BEGIN

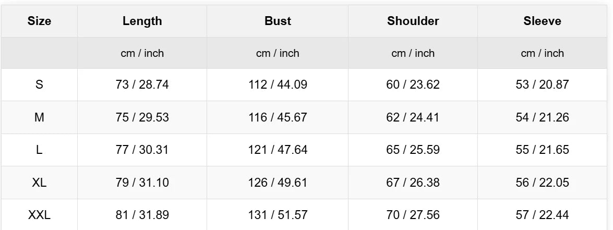Select the 81 / 31.89 length cell
Viewport: 613px width, 230px height.
[142, 214]
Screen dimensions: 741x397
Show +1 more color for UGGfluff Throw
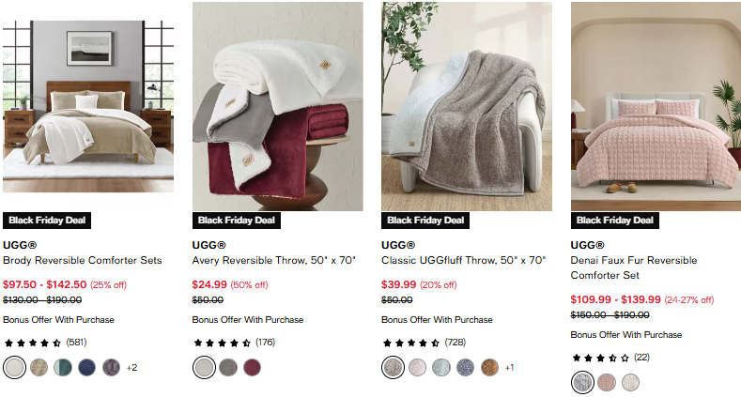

END

— Brief —
Only an exact copy of the lines from the one with "Screen dimensions: 741x397" through the last line of the data above is wanted, and no pictures.

— Task solution —
Screen dimensions: 741x397
Show +1 more color for UGGfluff Throw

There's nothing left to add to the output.